*Task details*. Lines in the listing below containing the string "each" are to be identified and copied.

*Data records*.

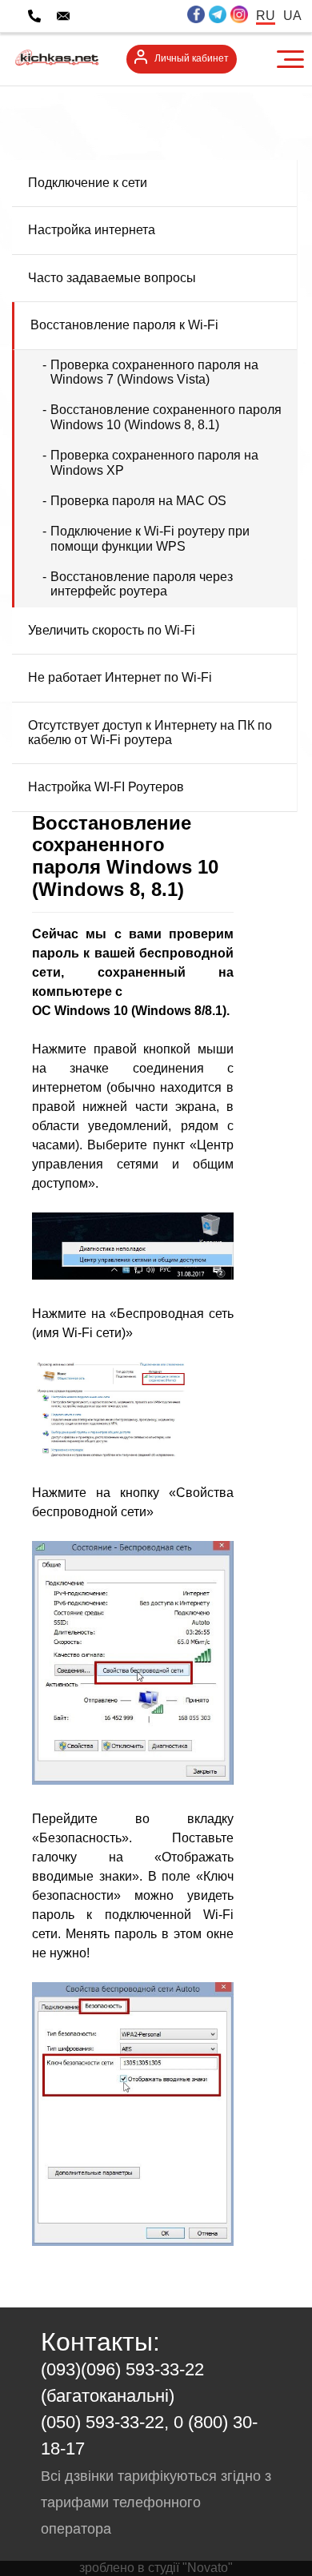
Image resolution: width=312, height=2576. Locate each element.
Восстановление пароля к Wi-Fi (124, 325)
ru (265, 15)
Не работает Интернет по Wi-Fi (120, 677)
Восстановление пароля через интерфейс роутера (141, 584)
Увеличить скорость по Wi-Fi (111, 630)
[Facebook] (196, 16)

==

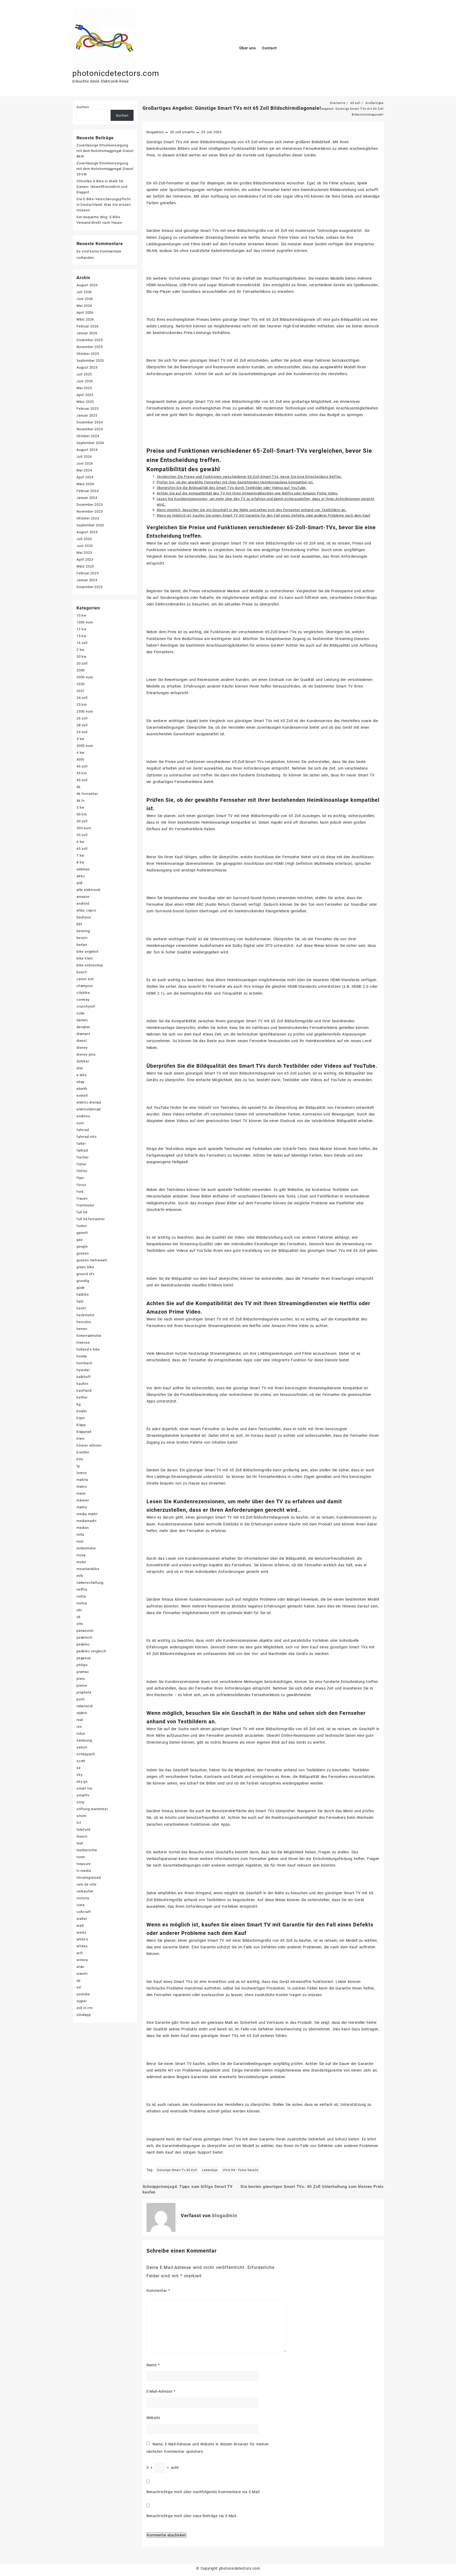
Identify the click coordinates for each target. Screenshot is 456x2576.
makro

*Solution for this task*.
Image resolution: width=312, height=2576. Locate each element.
Identify the click coordinates for each target. Screenshot is 456x2576.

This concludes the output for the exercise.